Hay nacimientos que se celebran. Otros que simplemente ocurren. Y después están los que no deberían haber sido posibles.
En el mundo de InuYasha, donde humanos, yōkais e híbridos conviven bajo una lógica flexible aunque reconocible, incluso una criatura como el protagonista –nacido de un daiyōkai y una mujer humana– entra dentro de los márgenes de lo tolerable. Híbrido, sí. Anómalo, quizás. Pero explicable. Nombrable. Su existencia puede trazarse, seguirse hacia atrás en un linaje, en un acto, en una cama.
Naraku, en cambio, es otra cosa.
No hay concepción. No hay parto. No hay madre ni padre. Su origen no responde al cruce de sexos ni al deseo, ni siquiera a la voluntad consciente de ser. Es, más bien, una aglomeración. Una confluencia impura. Una aberración que se configuró a partir de otras formas de vida, otras conciencias, otras violencias. No nació: se ensambló.

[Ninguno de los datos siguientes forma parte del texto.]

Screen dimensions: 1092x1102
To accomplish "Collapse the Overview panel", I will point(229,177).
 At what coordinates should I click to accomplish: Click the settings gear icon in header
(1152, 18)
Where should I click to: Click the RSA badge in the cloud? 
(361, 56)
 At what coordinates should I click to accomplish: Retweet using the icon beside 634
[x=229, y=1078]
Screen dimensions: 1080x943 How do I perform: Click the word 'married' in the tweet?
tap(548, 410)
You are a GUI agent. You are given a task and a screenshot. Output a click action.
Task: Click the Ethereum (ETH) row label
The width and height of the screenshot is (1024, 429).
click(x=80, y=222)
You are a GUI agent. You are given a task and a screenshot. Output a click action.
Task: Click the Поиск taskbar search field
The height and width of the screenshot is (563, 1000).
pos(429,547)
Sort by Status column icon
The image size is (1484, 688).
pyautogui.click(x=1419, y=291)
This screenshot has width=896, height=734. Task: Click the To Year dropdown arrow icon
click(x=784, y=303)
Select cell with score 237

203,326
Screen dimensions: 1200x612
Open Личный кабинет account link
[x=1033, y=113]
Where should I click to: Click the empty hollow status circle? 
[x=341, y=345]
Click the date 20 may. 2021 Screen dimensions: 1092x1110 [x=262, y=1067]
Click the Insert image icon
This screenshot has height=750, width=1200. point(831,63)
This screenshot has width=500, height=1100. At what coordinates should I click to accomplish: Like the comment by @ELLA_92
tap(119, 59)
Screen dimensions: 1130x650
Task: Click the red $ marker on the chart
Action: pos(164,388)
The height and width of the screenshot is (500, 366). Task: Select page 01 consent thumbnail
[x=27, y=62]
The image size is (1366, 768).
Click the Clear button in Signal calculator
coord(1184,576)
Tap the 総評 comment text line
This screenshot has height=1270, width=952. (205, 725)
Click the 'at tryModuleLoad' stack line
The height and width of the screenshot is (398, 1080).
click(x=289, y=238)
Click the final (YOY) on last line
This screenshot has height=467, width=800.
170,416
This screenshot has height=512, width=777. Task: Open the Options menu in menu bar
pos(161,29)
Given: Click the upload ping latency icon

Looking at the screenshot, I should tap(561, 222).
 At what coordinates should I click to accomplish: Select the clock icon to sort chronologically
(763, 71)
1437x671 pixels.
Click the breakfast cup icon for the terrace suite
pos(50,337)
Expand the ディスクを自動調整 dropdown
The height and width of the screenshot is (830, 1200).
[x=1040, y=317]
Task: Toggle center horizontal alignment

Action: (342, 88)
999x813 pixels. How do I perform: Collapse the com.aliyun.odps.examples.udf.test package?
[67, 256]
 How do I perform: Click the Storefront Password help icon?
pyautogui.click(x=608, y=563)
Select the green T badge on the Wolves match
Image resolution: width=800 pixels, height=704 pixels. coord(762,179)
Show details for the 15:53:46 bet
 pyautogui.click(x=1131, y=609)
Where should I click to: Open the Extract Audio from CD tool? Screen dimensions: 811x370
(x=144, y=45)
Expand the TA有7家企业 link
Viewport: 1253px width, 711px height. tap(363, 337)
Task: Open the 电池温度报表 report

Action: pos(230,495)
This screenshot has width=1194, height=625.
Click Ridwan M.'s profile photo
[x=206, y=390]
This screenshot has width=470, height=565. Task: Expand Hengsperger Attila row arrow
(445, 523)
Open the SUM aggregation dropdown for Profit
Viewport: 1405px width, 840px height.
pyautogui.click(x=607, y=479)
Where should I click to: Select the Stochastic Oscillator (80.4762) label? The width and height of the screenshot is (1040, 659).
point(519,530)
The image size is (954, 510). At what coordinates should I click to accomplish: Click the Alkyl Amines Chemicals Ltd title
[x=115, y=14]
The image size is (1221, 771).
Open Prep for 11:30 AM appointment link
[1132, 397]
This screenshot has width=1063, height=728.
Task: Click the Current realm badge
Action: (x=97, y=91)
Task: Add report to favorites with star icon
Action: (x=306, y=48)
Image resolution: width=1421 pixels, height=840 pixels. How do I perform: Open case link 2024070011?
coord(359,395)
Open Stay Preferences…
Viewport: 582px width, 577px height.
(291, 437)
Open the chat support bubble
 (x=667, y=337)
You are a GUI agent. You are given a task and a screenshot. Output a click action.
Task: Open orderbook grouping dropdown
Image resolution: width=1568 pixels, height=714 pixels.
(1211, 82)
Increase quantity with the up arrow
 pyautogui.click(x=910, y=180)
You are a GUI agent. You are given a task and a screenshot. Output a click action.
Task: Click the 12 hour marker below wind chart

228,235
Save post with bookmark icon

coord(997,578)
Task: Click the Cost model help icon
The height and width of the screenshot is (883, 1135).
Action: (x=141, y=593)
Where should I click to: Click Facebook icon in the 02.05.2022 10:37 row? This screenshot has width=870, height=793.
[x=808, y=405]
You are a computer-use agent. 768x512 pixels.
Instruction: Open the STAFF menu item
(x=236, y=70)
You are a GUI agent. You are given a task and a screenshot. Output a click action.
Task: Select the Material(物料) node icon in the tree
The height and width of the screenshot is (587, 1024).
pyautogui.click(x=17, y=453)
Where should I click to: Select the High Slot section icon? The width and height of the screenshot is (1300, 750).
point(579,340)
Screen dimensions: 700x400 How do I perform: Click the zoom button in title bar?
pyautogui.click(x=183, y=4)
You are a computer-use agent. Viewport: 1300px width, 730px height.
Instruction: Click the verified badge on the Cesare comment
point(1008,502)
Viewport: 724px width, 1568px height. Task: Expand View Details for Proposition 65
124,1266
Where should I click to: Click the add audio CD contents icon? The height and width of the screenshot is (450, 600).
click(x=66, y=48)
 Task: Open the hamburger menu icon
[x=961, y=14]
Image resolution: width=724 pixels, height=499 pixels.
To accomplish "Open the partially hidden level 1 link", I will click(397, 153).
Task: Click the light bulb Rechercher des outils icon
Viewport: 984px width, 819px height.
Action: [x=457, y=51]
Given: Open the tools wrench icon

Lo suyo no es una mezcla, sino una mezcla que se mezcló mal. Una ruptura biológica. Una trampa dentro del orden natural. Su carne no desciende de una línea; es un pantano donde flotan múltiples sangres sin genealogía clara, como si los residuos de muchos cuerpos, muchas voluntades, muchos odios, hubieran decidido ocupar el mismo espacio y quedarse ahí. Su existencia no es la excepción a una regla: es el rechazo total de la regla.
Entonces, no hubo ni un segundo de inocencia en él.
No hubo llanto de criatura que llega al mundo. No hubo descubrimiento, ni balbuceos, ni aprendizaje. Naraku surge ya sabiendo. Ya sintiendo. Ya odiando. No tuvo que tocar el veneno para entenderlo. No tuvo que probar el miasma para saberse hecho de él. No aprendió el mal como lo haría un niño que juega con fuego. Lo trajo consigo desde el inicio. Es una memoria impuesta en la carne. Una conciencia vieja nacida en un cuerpo nuevo.
En ese sentido, su existencia se asemeja más a una recaída que a un nacimiento. Como si el mundo, en un momento de debilidad, hubiera permitido que un vestigio maldito volviera a escupirse sobre la tierra.
Porque hay algo en él que recuerda sin haber vivido. Que repite sin haber aprendido. Que destruye sin haber sido provocado. Es la pesadilla de lo innombrable: una entidad sin infancia, sin origen claro, sin razón para ser.
Naraku no es un demonio. No del todo. Tampoco es humano. No ya. Lo que es –y esto es lo que más perturba– no cabe en categorías simples. No responde a ninguna de las taxonomías del mundo espiritual o carnal. No tiene linaje que lo justifique, ni especie que lo contenga. Lo que hay en él es una disonancia: un cuerpo prestado que nunca debió ensamblarse, una conciencia que no nació, sino que fue tejida con retazos ajenos.
Naraku es la consecuencia de todo ello. Un trauma con nombre propio.
Así, he concluido algo: probablemente él tenga más linajes en sus venas que todo el árbol genealógico de cualquier daiyōkai que presuma pedigrí desde hace generaciones. Y no es descabellado pensarlo. Su cuerpo no es sólo una amalgama de despojos, sino un archivo viviente. Se supone que al devorar a un yōkai lo asimila por completo. Y eso no solamente implica su cuerpo, sino sus habilidades, su memoria, su estirpe entera.
Naraku es el coleccionista obsceno de todo aquello que otros veneran con devoción. Y no lo hace por respeto. Lo hace porque puede.